La solidarité est un de ces traits de caractère des personnes ou des groupes humains qui s’appliquent également aux documents, ce qui n’a finalement rien d’étonnant car les documents sont la trace de l’activité humaine et sont donc susceptibles de présenter les mêmes qualités et les mêmes défauts que leurs auteurs : clarté, duplicité, concision, confusion, originalité ou banalité, etc.
Une des définitions les plus courantes de la solidarité est « un lien d’engagement et de dépendance réciproque entre des personnes ainsi tenues à l’endroit des autres, généralement des membres d’un même groupe liés par une communauté de destin (famille, village, profession, entreprise, nation, etc.) ».
Or ce qui caractérise les documents d’une même affaire (une acquisition, un marché, un contentieux…) c’est bien le lien de dépendance des pièces du dossier et la communauté de destin de ces documents.
Le groupe archivistique se construit autour de l’acte qui définit l’affaire (un contrat, une décision, un jugement), acte qui engage son auteur et qui délimite le périmètre du dossier. Les autres éléments documentaires, ascendants ou descendants de l’acte principal, collatéraux et amis très chers, s’agrègent tout au long de l’affaire, dans une relation d’interdépendance, pour créer solidairement le dossier de l’affaire avec le rôle bien précis d’expliquer et de justifier cette action pendant le temps qu’il sera nécessaire de le faire.
Au sein de la petite communauté que constitue le dossier solidaire, pas de discrimination liée à la conformation, la taille, le poids, le lieu de naissance ou la couleur de peau : feuille de papier glacé 170 gr imprimé en couleur, liasse de trois centimètres de papier recyclé agrafée et remplie d’une fine écriture manuscrite, bande son, ZIP de fichiers PDF et JPEG ou fichier numérique au format XML de 7 méga-octets…, toutes les formes sont admises puisque, comme le rappelle la loi, la valeur de l’information ne dépend pas de son support.
Le dossier solidaire engage toutes ses composantes dans un destin commun, que l’on appelle réglementairement et professionnellement la durée de conservation :
« Mes sœurs (les pièces), mes frères (les documents), restons unis, pour le pire ou pour le meilleur ! »

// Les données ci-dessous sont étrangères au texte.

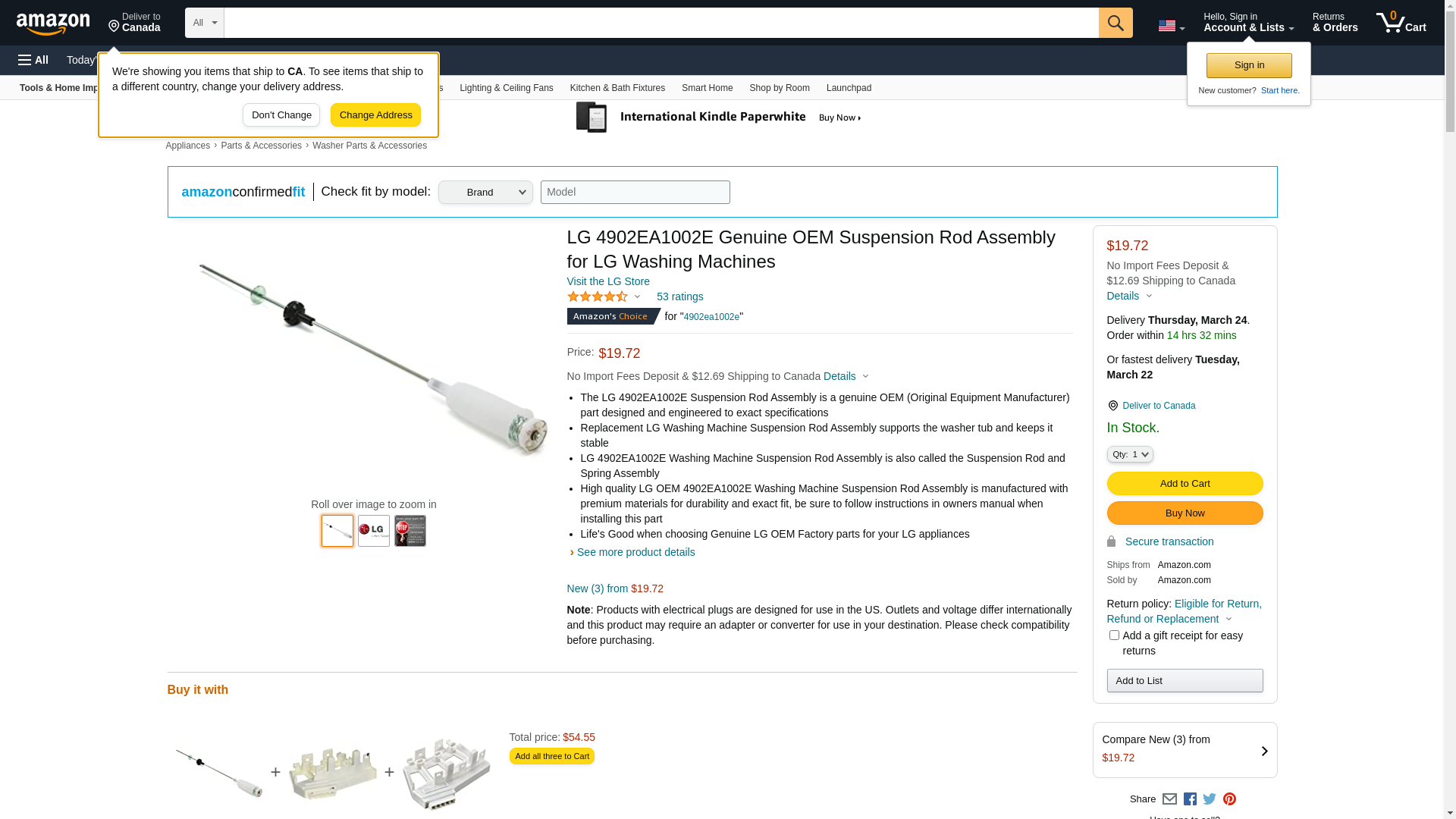The image size is (1456, 819).
Task: Select Kitchen & Bath Fixtures menu item
Action: 617,88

« C’est ensemble que nous irons ensemble au coffre (Fichet-Bauche ou Cecurity.com) ou à la déchiqueteuse ; envers et contre tout, nous resterons soudés ! »
« Notre feuille de route a prévu un voyage de dix ans et nous nous soutiendrons quoi qu’il arrive ; et si un événement imprévu nous obligeait à poursuivre la route dix années de plus, notre engagement tiendra bon et c’est ensemble que nous franchirons ensemble la ligne d’arrivée ! »
« Enfin si, d’aventure, nous étions appelés à franchir le portail prestigieux des archives historiques, nous le franchirions ensemble ! Vive la solidarité ! ».
A suivre
On garde donc tous les brouillons et étapes préparatoires aux originaux ?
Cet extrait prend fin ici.